▸ **Task objective**: Continue the account of the burned distillery stables and their swill-fed cows, starting immediately after its final sentence.

▸ **Extract to read**:
========================================================================

It is said that the fire which destroyed the vast pile of stables, in Flushing avenue, corner of Franklin avenue, on Tuesday morning last, was caused by one of the "milkers," who arose an hour or so before daylight, and proceeding to his work overturned his lantern in the midst of some hay. The fire spread rapidly and destroyed the whole range of stables—slight shanty built structures, in which must have been towards a thousand cows.

After once entering these stables, the cows under usual circumstances remained there for life, confined in their dark and damp apartments, never knowing the green pasture or the open air, and fed on perpetual ripples of distillery-swill, which flowed, night and day, in a raised trough, at the head-end of each stall. Although the stalls were partially cleaned, they were filthy enough; and the cows were also. As you caught a glimpse of them in passing, you saw no fat, sleek "milky mothers of the herd," with large eyes and contented look, but blotched, gaunt, blear-eyed "rummies," real cow-bummers, with bad breath, bad teeth, and all the seedy appearance of cows after long sprees—truly intemperate and unhappy cows! And what wonder? There they were, slaves for life—worse than that, prisoners for life. The adjoining distillery supplied them with food—and at the end, their destiny was either to be cut up by some vender of diseased meat, or carted off on a cart with a filthy old piece of canvass​ for a shroud, and boiled up in a bone-boiling place.

Where did all the milk from these thousand cow-rummies go to? To scores of groceries, in every direction, and into hundreds of poor families; into the tea of grown persons, and the bowls and cups of children's meals.—Of course such milk stands high on the list of the aggravations, perhaps causes, of sickness in summer. All the cows kept month after month in such stables, and fed on hot swill, are more or less diseased—generally more. What must the milk be?

========================================================================

▸ **Given data**:
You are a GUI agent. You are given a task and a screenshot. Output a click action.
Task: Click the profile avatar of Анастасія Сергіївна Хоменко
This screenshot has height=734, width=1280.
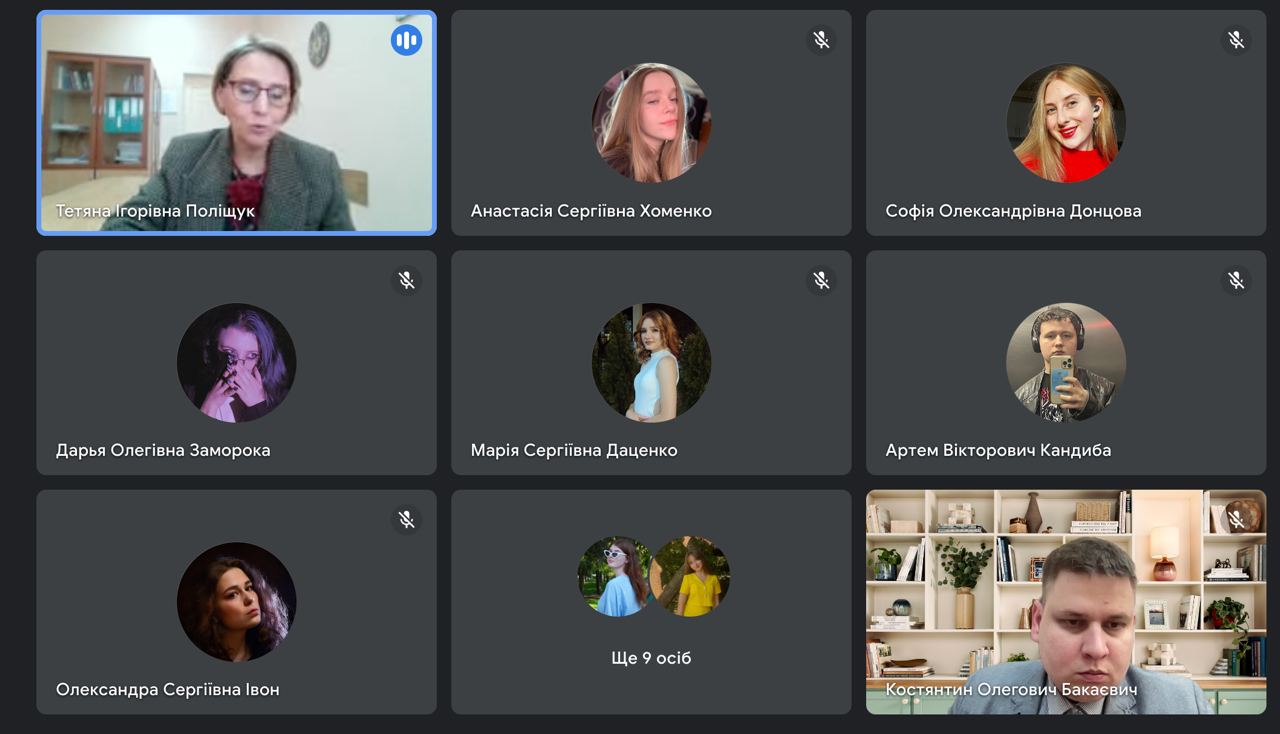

========================================================================

▸ **Reply**:
Good milk is a delicious article, in summer. It might with advantage enter far more largely into the composition of cooked dishes. One's mouth ought to detect diseased milk from healthy milk, as readily as good water from bad. Or it may be we eat unnatural food to so great a degree that people suppose a little nasty milk won't make much difference, for better or worse. Well, perhaps it won't, in many cases.

We know a very careful gentleman who thinks the world of his health. He abstains on that account from coffee, buckwheat cakes, and the like—and then, at dinner, prepares and eats enormous quantities of lobster-salad, with oil, spices, and French mustard, not forgetting a little brandy to give it a flavor! We believe he too agrees with us, and is eloquent on the subject of bad milk.

At the fire last Tuesday morning, when the cows were hurried out, before daylight, they filled the whole neighborhood, along Skillman street, and Flushing, Franklin, and Bedford avenues. It was a singular scene—the glare of the fire, the noise of the engines, and the crowd. The animals were frightened—they ran to and fro, jumped over people's fences, &c.

We understand that, under the existing ordinances of Brooklyn, no new cow-stables can be built—although it seems very difficult to have the old ones removed.